(Einträge zu Zielkoordinaten)
* * * * * * * * *
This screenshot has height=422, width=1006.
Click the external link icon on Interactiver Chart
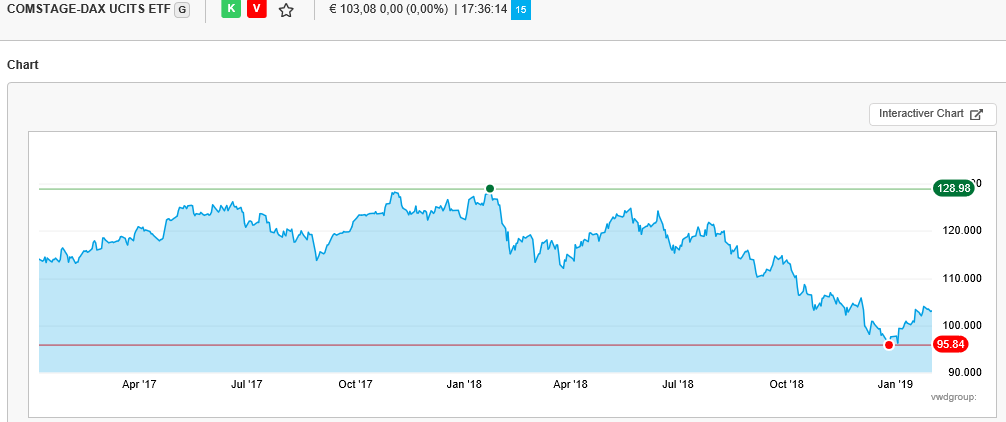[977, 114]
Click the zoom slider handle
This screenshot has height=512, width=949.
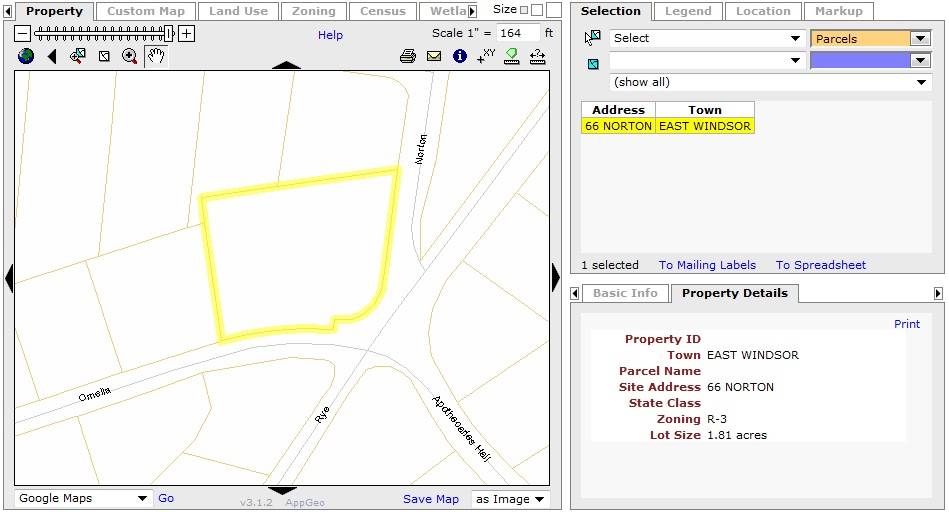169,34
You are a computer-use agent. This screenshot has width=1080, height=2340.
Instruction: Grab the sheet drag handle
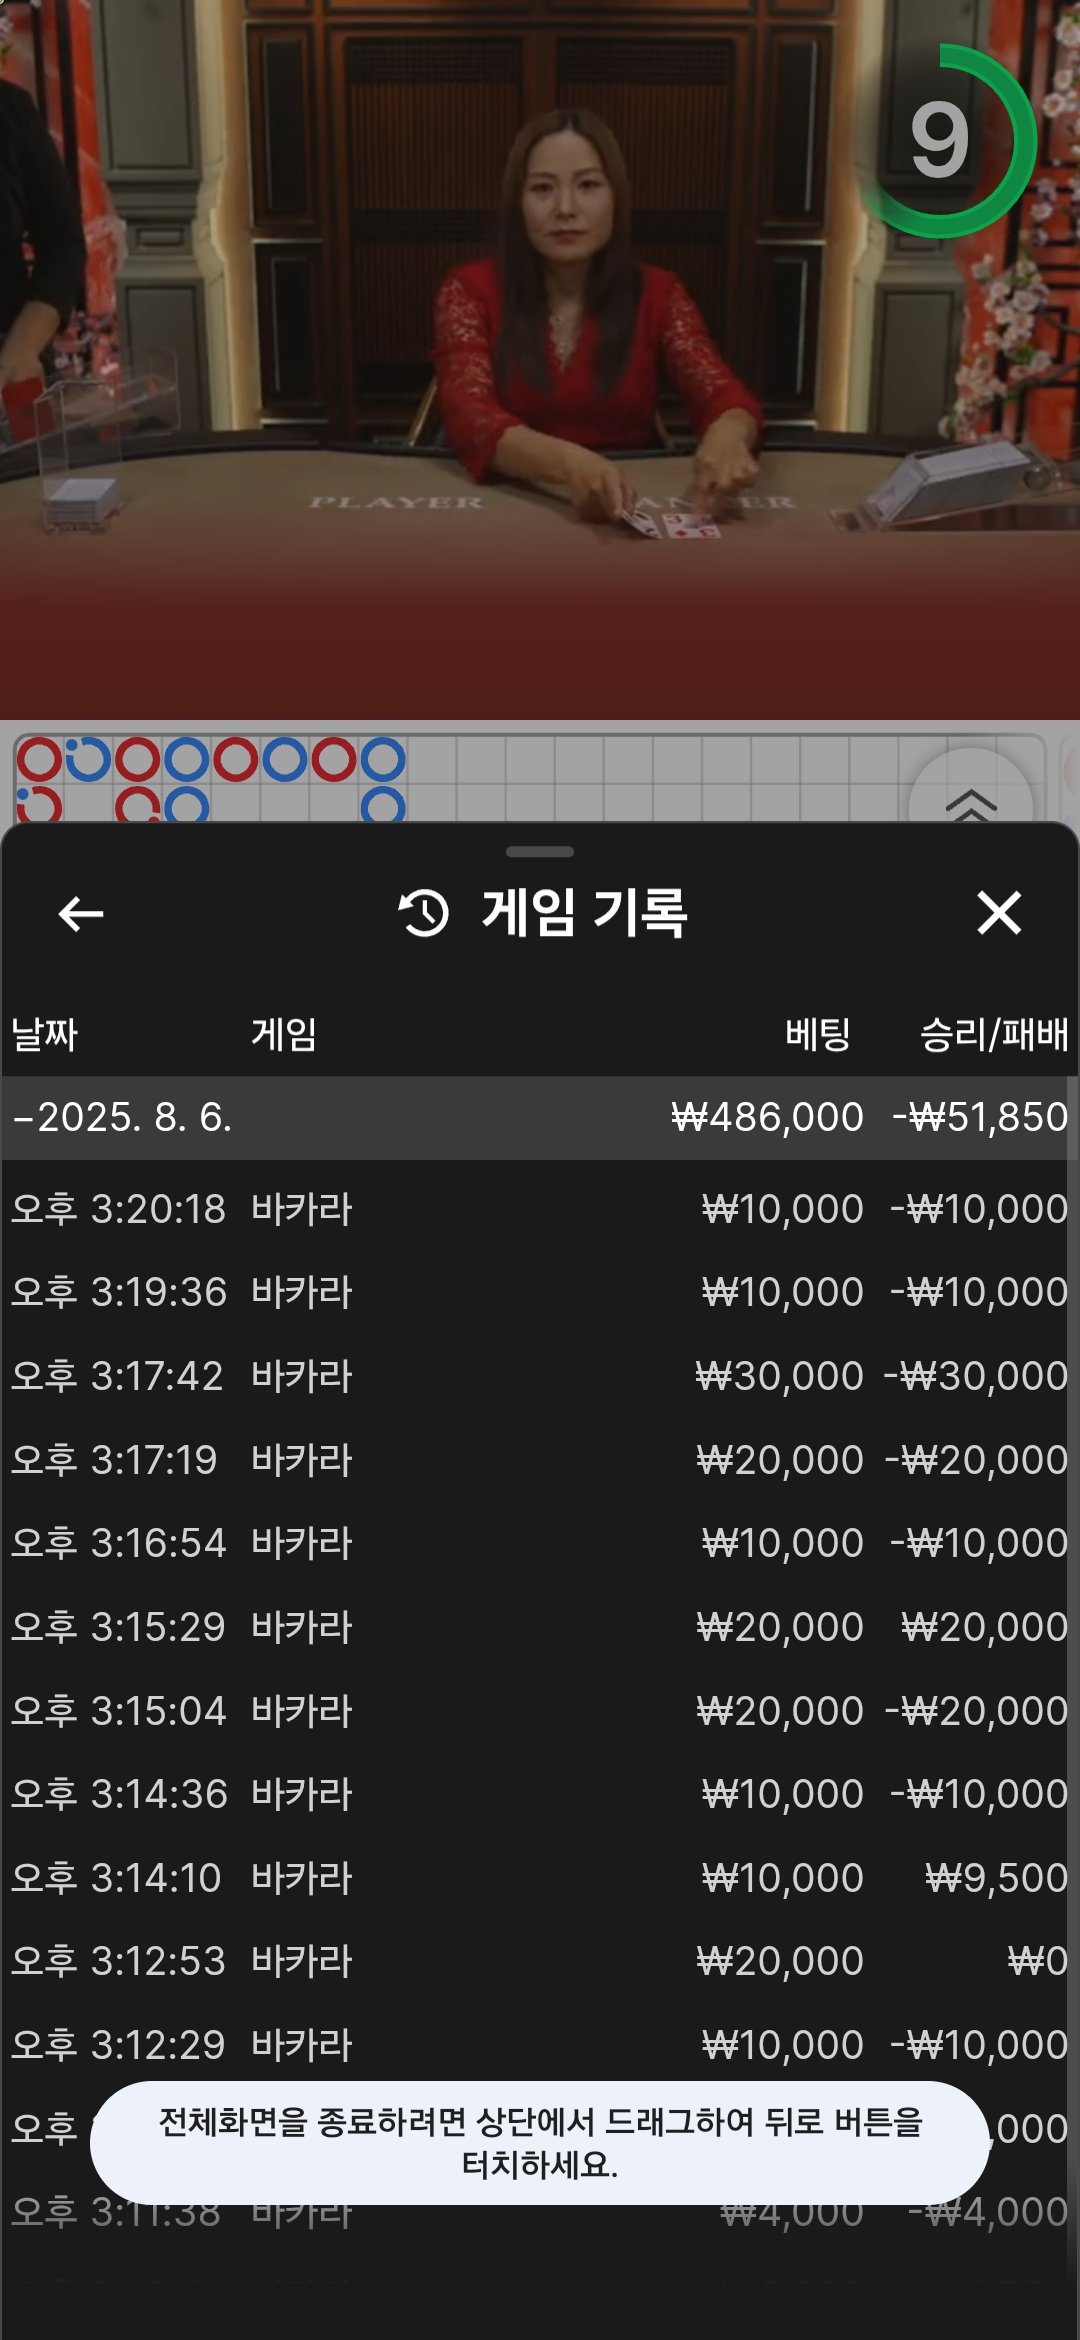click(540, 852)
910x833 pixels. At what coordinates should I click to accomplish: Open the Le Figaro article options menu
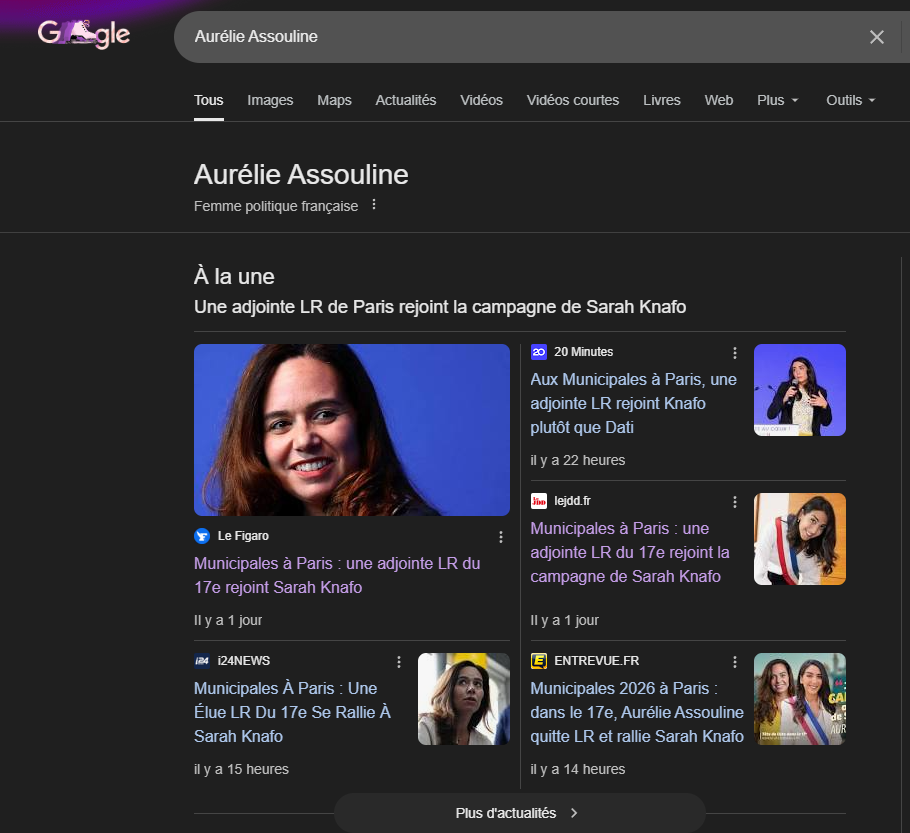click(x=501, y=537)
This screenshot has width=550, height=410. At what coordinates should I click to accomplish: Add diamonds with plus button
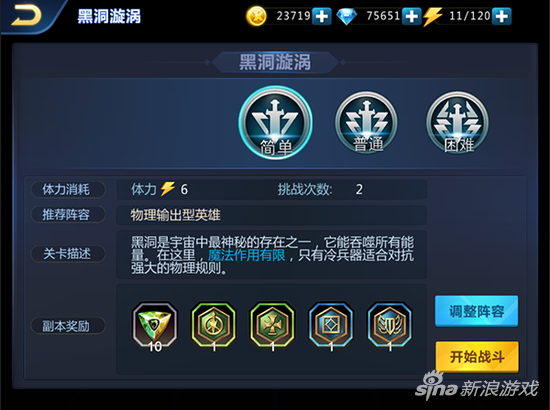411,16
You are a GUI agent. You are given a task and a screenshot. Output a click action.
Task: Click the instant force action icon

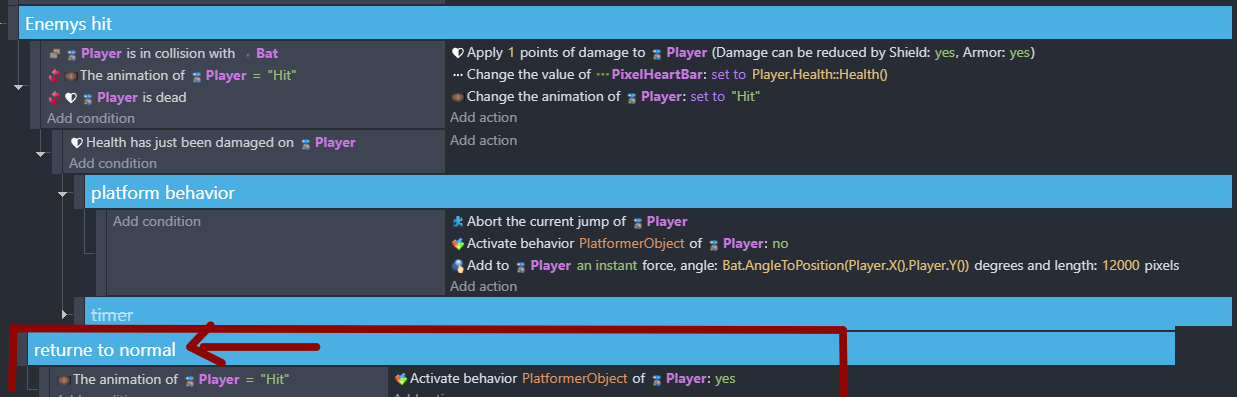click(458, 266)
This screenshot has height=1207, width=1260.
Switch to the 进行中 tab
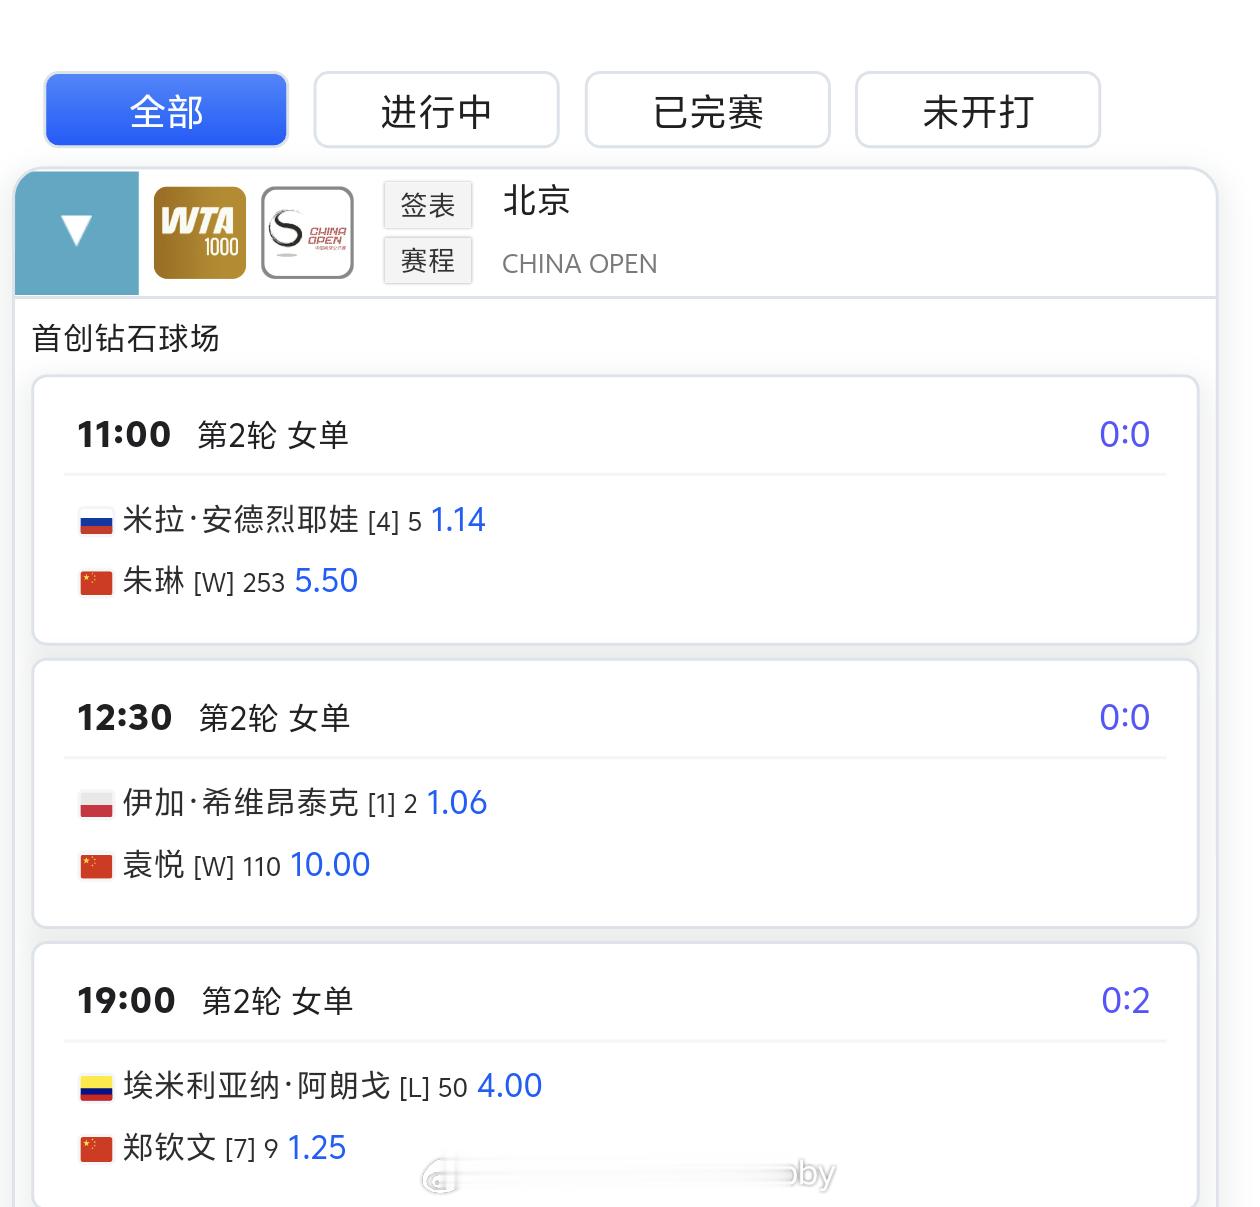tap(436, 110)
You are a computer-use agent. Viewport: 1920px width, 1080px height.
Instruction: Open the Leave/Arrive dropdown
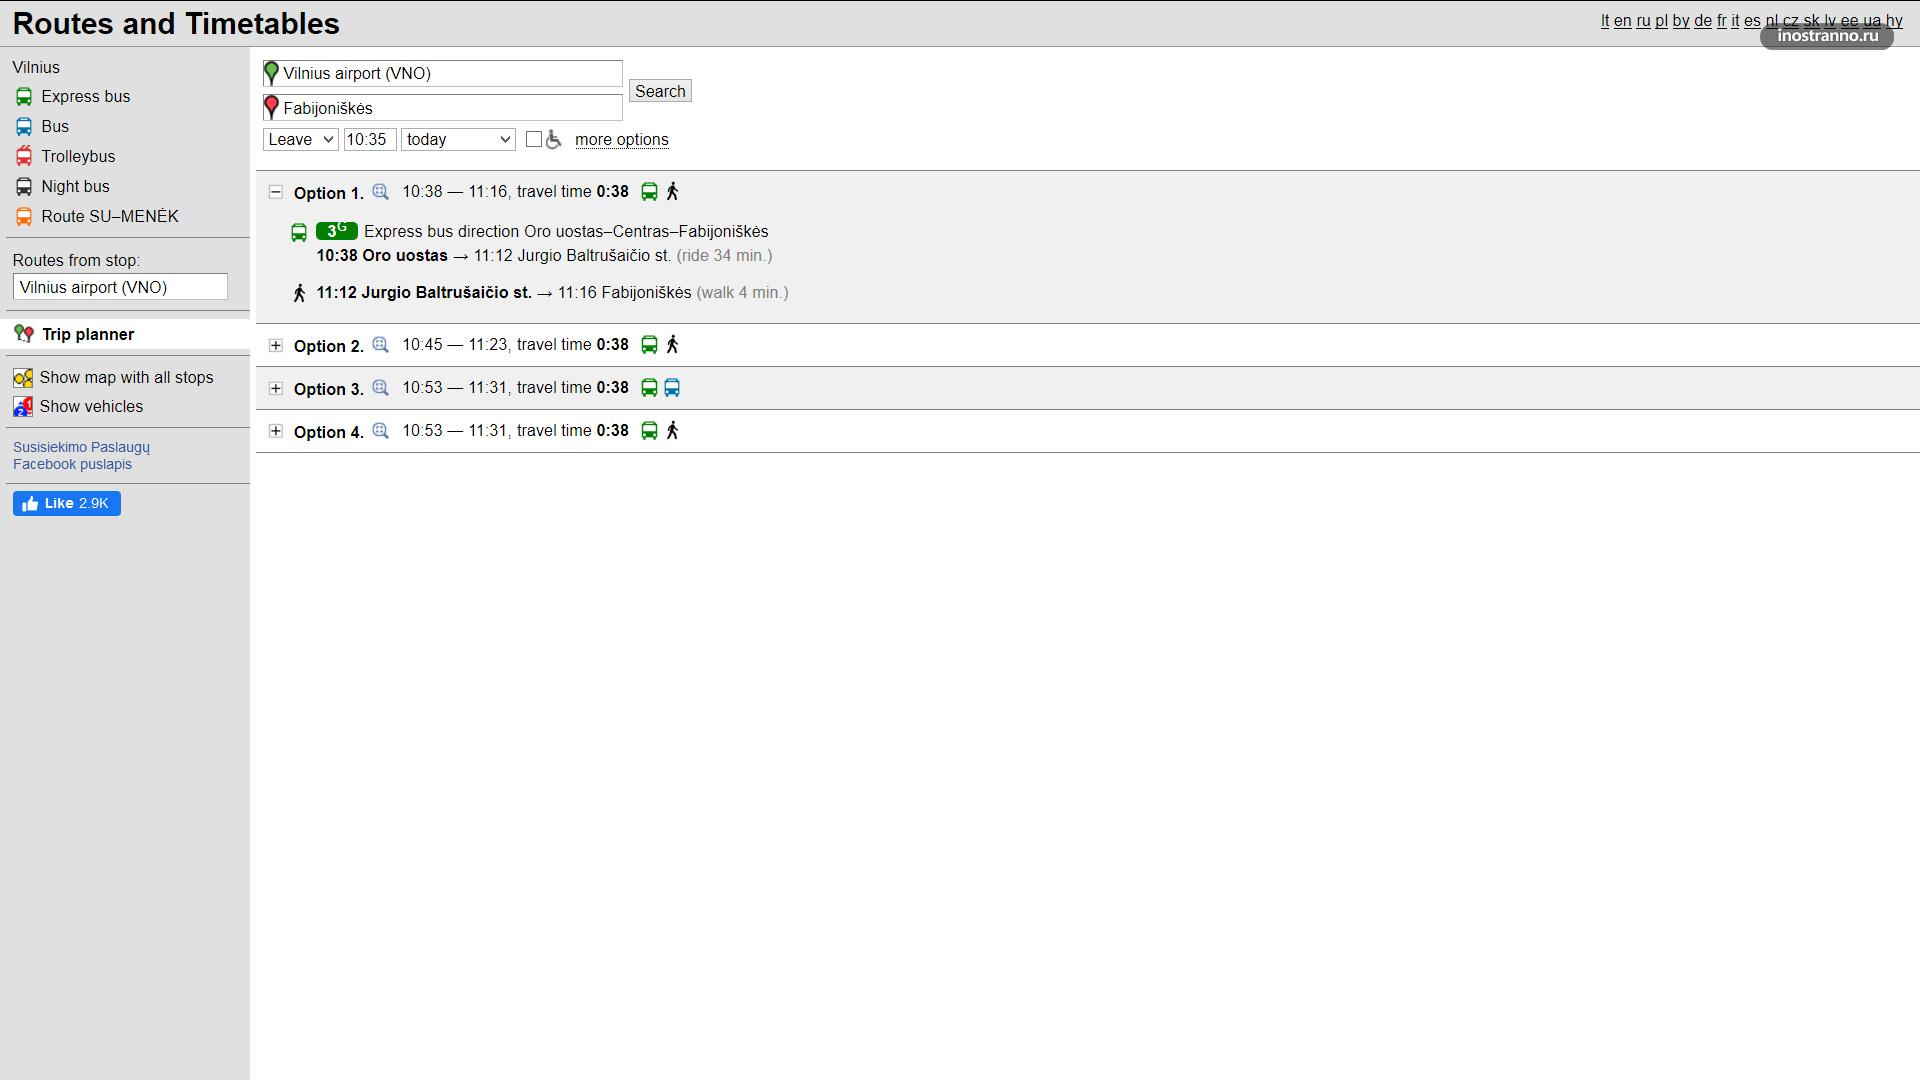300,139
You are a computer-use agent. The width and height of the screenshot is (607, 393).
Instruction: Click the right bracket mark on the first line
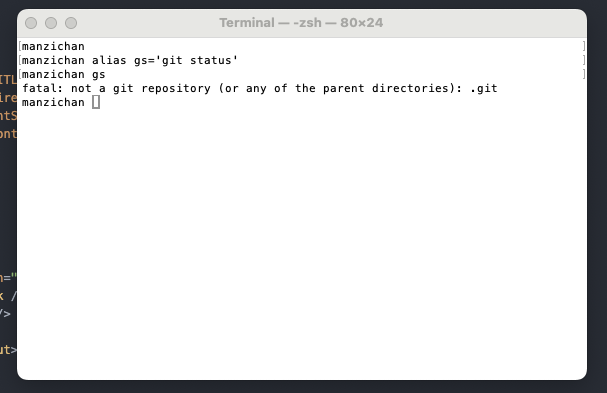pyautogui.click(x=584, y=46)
* * * * * * * * *
» Die Aufgabe
Stellen Sie die Zeilen der Auflistung, beginnend mit der Zeile mit „You are a computer-use agent. The“ bis einschließlich der letzten Zeile der Auflistung, als Markdown-Tabelle mit den Spalten „Nr“ und „Zeile“ dar. Lassen Sie dabei Leerzeilen und die Bilder weg.

» Lösung der Aufgabe
| Nr | Zeile |
|---|---|
| 1 | You are a computer-use agent. The width and height of the screenshot is (607, 393). |
| 2 | Instruction: Click the right bracket mark on the first line |
| 3 | pyautogui.click(x=584, y=46) |